Thread: LWLock cache line alignment

LWLock cache line alignment

From
"Simon Riggs"
Date:
Following some advice from Intel,
http://www.intel.com/cd/ids/developer/asmo-na/eng/technologies/threading
/20469.htm?page=2
I'm looking at whether the LWLock data structures may be within the same
cache line.

Intel uses 128 byte cache lines on its high end processors.

slru.c uses BUFFERALIGN which is currently hardcoded in
pg_config_manual.c to be
#define ALIGNOF_BUFFER    32
which seems to be the wrong setting for the Intel CPUs, possibly others.

In slru.c we have this code fragment:
/* Release shared lock, grab per-buffer lock instead */    LWLockRelease(shared->ControlLock);
LWLockAcquire(shared->buffer_locks[slotno],LW_EXCLUSIVE);
 

The purpose of this is to reduce contention, by holding finer grained
locks. ISTM what this does is drop one lock then take another lock by
accessing an array (buffer_locks) which will be in the same cache line
for all locks, then access the LWLock data structure, which again will
be all within the same cache line. ISTM that we have fine grained
LWLocks, but not fine grained cache lines. That means that all Clog and
Subtrans locks would be effected, since we have 8 of each.

For other global LWlocks, the same thing applies, so BufMgrLock and many
other locks are effectively all the same from the cache's perspective.

...and BTW, what is MMCacheLock?? is that an attempt at padding already?

It looks like padding out LWLock struct would ensure that each of those
were in separate cache lines?

Any views?

Best Regards, Simon Riggs



Re: LWLock cache line alignment

From
Tom Lane
Date:
"Simon Riggs" <simon@2ndquadrant.com> writes:
> It looks like padding out LWLock struct would ensure that each of those
> were in separate cache lines?

I've looked at this before and I think it's a nonstarter; increasing the
size of a spinlock to 128 bytes is just not reasonable.  (Remember there
are two per buffer.)  Also, there's no evidence it would actually help
anything, because the contention we have been able to measure is on only
one particular lock (BufMgrLock) anyway.  But feel free to try it to see
if you can see a difference.
        regards, tom lane


Re: LWLock cache line alignment

From
Neil Conway
Date:
Simon Riggs wrote:
> ...and BTW, what is MMCacheLock?? is that an attempt at padding already?

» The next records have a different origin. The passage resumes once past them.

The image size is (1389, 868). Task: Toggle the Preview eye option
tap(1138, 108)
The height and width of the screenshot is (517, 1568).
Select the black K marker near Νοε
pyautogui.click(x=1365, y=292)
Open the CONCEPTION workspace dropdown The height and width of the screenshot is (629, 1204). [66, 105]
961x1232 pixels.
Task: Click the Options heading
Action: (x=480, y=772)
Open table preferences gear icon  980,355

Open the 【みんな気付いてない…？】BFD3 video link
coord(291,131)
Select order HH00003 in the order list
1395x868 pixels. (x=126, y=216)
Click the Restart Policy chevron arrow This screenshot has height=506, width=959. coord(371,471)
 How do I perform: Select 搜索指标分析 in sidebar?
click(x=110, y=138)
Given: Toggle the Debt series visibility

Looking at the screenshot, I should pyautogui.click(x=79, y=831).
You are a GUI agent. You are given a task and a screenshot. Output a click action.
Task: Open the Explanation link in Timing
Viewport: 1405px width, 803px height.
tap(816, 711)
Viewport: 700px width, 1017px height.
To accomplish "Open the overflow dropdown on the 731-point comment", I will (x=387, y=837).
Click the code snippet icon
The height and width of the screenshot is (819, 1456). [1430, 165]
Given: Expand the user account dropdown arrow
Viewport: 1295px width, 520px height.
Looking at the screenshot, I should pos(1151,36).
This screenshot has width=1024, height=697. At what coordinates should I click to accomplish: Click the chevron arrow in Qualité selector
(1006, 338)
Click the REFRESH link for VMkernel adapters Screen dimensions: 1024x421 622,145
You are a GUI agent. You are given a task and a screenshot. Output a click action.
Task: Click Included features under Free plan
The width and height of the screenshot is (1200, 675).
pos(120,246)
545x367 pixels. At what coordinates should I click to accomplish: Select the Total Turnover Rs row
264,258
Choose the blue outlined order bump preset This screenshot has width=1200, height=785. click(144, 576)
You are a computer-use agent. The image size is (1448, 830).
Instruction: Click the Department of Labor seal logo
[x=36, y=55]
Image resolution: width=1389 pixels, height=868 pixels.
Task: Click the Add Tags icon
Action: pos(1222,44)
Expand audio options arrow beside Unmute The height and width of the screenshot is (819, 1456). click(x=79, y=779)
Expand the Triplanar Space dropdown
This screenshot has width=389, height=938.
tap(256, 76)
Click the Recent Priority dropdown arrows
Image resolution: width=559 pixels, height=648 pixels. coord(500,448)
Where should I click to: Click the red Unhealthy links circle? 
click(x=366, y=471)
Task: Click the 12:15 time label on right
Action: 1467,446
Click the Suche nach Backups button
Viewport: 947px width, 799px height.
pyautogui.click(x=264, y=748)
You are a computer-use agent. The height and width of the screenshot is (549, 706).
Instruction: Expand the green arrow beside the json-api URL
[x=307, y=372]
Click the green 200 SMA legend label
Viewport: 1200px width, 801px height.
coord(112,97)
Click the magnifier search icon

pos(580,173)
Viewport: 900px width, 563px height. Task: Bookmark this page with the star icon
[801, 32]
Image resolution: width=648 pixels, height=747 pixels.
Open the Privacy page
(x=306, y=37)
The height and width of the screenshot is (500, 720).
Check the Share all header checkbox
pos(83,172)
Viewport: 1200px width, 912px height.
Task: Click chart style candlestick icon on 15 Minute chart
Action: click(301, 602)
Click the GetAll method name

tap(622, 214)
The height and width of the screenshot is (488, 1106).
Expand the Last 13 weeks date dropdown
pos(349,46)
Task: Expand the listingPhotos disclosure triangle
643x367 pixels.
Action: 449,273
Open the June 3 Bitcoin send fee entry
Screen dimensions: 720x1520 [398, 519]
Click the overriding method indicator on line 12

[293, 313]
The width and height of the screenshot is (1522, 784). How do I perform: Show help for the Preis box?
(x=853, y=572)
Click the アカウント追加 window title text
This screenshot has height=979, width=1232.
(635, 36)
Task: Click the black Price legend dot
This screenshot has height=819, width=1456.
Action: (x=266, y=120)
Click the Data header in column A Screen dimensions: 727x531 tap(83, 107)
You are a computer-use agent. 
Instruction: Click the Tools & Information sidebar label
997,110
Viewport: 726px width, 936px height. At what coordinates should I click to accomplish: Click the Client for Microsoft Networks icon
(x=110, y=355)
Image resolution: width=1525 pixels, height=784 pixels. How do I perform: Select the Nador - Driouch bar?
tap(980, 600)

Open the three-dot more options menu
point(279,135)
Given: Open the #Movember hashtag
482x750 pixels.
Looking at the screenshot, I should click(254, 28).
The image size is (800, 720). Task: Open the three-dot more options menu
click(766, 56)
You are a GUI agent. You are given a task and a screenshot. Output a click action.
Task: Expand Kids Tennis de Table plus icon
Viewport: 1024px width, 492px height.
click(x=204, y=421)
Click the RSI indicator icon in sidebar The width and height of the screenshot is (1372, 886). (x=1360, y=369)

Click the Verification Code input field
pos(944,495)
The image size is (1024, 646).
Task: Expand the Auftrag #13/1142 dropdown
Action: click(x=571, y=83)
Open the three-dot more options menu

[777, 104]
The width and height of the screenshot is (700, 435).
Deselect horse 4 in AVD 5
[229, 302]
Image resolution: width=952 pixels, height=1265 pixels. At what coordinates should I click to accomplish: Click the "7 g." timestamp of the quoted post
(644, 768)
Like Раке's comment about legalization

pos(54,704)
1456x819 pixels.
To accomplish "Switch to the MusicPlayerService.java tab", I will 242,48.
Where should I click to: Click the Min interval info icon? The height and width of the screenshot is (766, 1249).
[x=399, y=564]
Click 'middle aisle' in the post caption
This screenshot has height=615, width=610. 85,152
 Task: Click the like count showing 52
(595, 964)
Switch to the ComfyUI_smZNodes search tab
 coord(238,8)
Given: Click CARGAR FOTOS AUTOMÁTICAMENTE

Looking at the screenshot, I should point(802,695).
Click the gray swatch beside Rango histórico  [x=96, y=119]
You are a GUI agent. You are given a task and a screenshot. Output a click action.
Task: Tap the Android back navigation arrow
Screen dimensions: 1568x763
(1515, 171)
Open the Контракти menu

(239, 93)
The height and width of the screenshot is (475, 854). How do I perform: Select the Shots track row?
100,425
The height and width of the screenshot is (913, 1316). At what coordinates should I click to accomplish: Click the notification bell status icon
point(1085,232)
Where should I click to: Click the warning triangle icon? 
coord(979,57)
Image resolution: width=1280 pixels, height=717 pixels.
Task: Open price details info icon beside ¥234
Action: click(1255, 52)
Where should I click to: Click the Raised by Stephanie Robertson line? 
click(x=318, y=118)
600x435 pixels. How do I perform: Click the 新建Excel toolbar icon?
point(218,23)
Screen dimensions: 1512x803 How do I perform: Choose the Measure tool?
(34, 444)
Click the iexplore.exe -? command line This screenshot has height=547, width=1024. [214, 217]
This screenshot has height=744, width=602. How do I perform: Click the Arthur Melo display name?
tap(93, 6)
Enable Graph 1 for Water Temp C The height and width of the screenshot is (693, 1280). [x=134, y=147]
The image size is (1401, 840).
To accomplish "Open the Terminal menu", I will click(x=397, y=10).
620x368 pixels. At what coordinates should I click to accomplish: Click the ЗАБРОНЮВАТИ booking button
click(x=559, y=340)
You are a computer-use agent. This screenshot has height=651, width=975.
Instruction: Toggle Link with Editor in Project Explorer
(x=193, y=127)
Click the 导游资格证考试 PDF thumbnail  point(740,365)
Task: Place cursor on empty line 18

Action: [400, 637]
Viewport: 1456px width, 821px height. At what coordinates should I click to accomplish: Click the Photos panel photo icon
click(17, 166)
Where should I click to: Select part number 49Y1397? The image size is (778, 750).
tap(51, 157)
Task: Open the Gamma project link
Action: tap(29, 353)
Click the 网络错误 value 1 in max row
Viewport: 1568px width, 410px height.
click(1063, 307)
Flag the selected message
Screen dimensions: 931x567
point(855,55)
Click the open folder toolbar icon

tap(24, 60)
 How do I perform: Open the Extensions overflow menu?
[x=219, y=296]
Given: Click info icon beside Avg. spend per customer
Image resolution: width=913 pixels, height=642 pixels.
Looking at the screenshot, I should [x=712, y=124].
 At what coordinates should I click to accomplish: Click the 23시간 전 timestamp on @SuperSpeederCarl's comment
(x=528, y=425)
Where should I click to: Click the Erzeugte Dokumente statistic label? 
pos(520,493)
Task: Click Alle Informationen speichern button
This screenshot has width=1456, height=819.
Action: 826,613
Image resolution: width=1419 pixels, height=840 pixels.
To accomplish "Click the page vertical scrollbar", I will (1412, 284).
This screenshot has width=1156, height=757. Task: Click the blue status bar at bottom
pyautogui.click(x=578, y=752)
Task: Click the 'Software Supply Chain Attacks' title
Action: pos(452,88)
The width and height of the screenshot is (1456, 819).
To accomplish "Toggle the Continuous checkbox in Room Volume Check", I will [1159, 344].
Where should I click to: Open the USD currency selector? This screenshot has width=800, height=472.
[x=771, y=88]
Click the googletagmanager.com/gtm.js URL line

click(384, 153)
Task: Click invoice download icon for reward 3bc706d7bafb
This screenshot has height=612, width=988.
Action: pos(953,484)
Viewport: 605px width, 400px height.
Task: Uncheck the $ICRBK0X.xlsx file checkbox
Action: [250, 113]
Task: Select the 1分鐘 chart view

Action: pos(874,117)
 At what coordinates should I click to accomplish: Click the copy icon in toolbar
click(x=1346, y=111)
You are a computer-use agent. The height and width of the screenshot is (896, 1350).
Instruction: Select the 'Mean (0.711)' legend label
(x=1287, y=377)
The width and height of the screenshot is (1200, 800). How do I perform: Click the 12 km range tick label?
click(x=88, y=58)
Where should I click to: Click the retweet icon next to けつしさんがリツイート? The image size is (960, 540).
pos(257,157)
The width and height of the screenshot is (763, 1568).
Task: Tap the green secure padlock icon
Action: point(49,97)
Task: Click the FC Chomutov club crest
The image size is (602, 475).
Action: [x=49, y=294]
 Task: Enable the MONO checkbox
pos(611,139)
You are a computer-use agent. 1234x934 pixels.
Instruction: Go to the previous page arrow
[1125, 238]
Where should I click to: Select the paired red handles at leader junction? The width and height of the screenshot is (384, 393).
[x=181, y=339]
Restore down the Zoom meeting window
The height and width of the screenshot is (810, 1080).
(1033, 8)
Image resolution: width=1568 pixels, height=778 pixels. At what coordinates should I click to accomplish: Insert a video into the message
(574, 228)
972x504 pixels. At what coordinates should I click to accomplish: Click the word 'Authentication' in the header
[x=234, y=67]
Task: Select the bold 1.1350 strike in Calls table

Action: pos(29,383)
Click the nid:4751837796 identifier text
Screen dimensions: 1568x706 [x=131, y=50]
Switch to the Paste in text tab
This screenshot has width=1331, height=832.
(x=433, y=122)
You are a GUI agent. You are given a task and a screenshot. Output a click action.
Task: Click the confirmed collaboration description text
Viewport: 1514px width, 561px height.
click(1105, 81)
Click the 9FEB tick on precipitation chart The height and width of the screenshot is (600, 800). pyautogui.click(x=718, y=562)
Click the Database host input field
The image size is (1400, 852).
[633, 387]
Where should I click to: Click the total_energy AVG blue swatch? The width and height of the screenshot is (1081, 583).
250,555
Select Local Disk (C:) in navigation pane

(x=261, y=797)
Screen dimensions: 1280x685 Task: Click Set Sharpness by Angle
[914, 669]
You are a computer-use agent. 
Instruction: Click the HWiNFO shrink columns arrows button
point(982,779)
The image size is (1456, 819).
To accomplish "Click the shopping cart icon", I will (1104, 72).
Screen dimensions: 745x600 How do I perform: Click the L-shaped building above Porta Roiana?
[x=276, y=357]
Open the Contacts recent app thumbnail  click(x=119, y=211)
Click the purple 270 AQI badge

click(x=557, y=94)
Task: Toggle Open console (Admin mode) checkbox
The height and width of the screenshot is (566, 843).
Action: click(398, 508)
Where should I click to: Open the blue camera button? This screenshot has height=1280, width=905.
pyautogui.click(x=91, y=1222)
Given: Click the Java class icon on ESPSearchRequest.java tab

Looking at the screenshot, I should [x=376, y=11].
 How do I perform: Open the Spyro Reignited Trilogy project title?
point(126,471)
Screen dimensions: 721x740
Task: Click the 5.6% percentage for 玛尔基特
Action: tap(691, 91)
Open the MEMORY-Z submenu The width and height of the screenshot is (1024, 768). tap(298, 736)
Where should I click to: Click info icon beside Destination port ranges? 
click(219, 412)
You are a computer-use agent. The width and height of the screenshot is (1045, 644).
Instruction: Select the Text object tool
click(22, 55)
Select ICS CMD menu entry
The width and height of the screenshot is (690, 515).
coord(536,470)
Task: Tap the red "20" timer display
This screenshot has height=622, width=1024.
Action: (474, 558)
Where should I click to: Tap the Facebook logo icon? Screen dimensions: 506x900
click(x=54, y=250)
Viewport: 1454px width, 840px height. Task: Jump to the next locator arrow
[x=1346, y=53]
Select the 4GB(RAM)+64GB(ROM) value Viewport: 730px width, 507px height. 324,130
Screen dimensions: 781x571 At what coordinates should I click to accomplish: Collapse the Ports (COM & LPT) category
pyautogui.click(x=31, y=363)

One would hope not, as it would be a totally braindead attempt :) It 
appears to have been formerly used by smgr/mm.c; when that was removed, 
the MMCacheLock should have been removed but was not. Barring any 
objections, I'll remove it from HEAD tomorrow.

> It looks like padding out LWLock struct would ensure that each of those
> were in separate cache lines?

Sounds like it might be worth trying; since it would be trivial to 
implement for testing purposes, I'd be curious to see if this improves 
performance, and/or has any effect on the CS storm issue.

-Neil


Re: LWLock cache line alignment

From
"Simon Riggs"
Date:
> From: Tom Lane [mailto:tgl@sss.pgh.pa.us] wrote
> "Simon Riggs" <simon@2ndquadrant.com> writes:
> > It looks like padding out LWLock struct would ensure that
> each of those
> > were in separate cache lines?
>
> I've looked at this before and I think it's a nonstarter;
> increasing the
> size of a spinlock to 128 bytes is just not reasonable.
> (Remember there
> are two per buffer.)

Well, the performance is unreasonably poor, so its time to do something,
which might if it is unreasonable for the general case would need to be
port specific.

Also, there's no evidence it would actually help
> anything, because the contention we have been able to measure
> is on only
> one particular lock (BufMgrLock) anyway.  But feel free to
> try it to see
> if you can see a difference.

Well, the Wierd Context Switching issue isn't normal contention, which I
agree is stacked up against BufMgrLock.

Overlapping cache lines doesn't cause measurable user space contention,
just poor performance when the delay for cache-spoil, refetch is
required many times more than the minimum (ideal).

I'm thinking that the 128 byte cache line on Intel is sufficiently
higher than the 64 byte cache line on AMD to tip us into different
behaviour at runtime.

Best Regards, Simon Riggs



Re: LWLock cache line alignment

From
Tom Lane
Date:
"Simon Riggs" <simon@2ndquadrant.com> writes:
>> From: Tom Lane [mailto:tgl@sss.pgh.pa.us] wrote
>> I've looked at this before and I think it's a nonstarter;
>> increasing the
>> size of a spinlock to 128 bytes is just not reasonable.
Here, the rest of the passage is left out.